The usage of CSV offers TinyFlux two distinct advantages for typical time-series workflows:

  1. Appends do not require reading of data, and occur in a constant amount of time regardless of the size of the underlying database.

  2. Sequential iteration allows for a full read of the data without having to simulateously keep the entirety of the data store in memory all at once.

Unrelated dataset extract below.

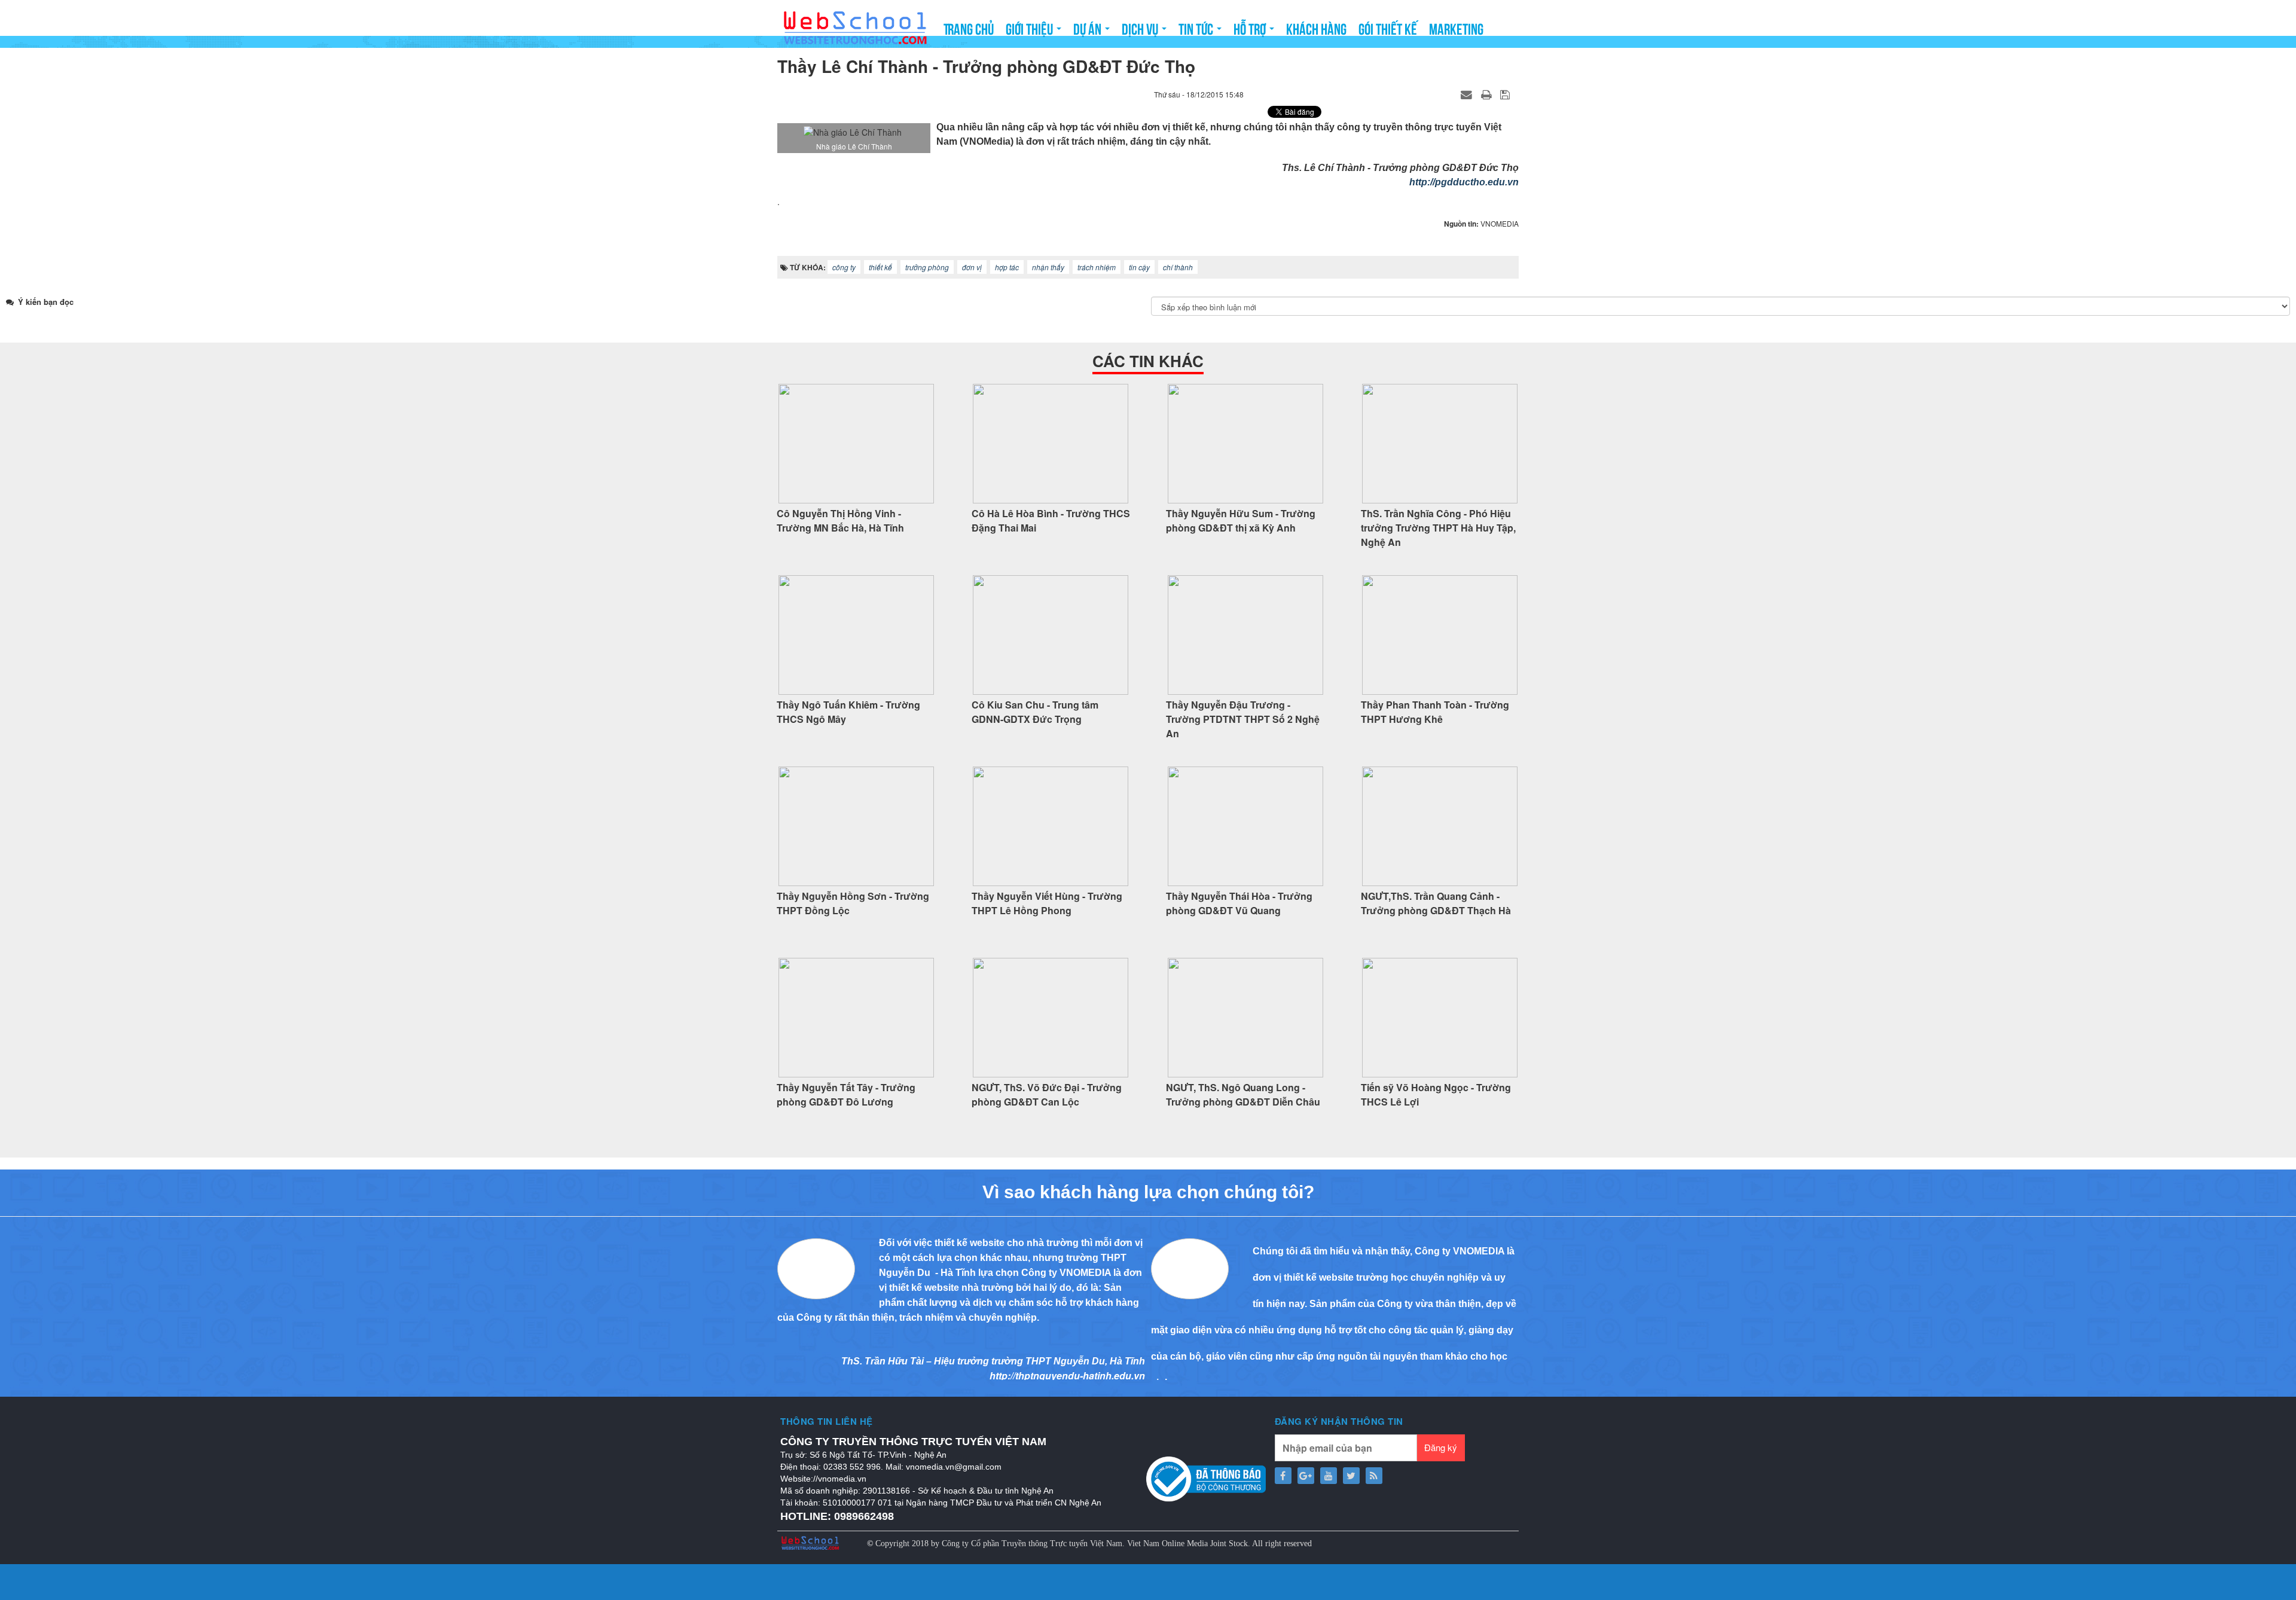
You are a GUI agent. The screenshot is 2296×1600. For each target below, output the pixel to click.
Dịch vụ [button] (1141, 28)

Logic can be performed on an individual row, and results kept or discarded as desired.

TinyFlux storage is also designed to be extensible.

In case direct access to the storage instance is desired, use the storage property of the TinyFlux instance.

>>> from tinyflux.storages import MemoryStorage
>>> db = TinyFlux(storage=MemoryStorage)
>>> my_data = db.storage.read()

For more disucssion on storage, see TinyFlux Design Principles.

Indexing in TinyFlux

By default, TinyFlux will build an internal index when the database is initialized, and again at any point when a read operation is performed after the index becomes invalid. As TinyFlux’s primary storage format is a CSV that is read from disk sequentially, the index allows for efficient retrieval operations that greatly reduce function calls, query evaluations, and the need to deserialize and reserialize data.


An index becomes invalid when points are inserted out-of-time-order. When the auto-index parameter of TinyFlux is set to True, the next read operation will rebuild the index.

Building an index is a non-trivial routine that occurs in the same process that TinyFlux is running in. For smaller amounts of data in a typical analytics workflow, building an index may not even be noticeable. As the database grows, the time needed to build or rebuild the index grows linearly. Automatically rebuilding of the index can be turned off by setting auto_index to False in the TinyFlux constructor:

>>> db = TinyFlux("my_database.csv", auto_index=False)

Setting this value to False will remove any indexing-building, but queries will slow down considerably.

A reindex can be manually triggered should the need arise:

>>> db.reindex()


There is usually only one reason to turn off auto-indexing and that is when you are initializing the database instance and need to immediately start inserting points, as might be the case in IOT data-capture applications. In all other cases, particularly when reads will make up the majority of your workflow, you should leave auto-index set to True.

At some level of data, the building of the index will noticeably slow down a workflow. For tips on how to address growing data, see Tips for TinyFlux.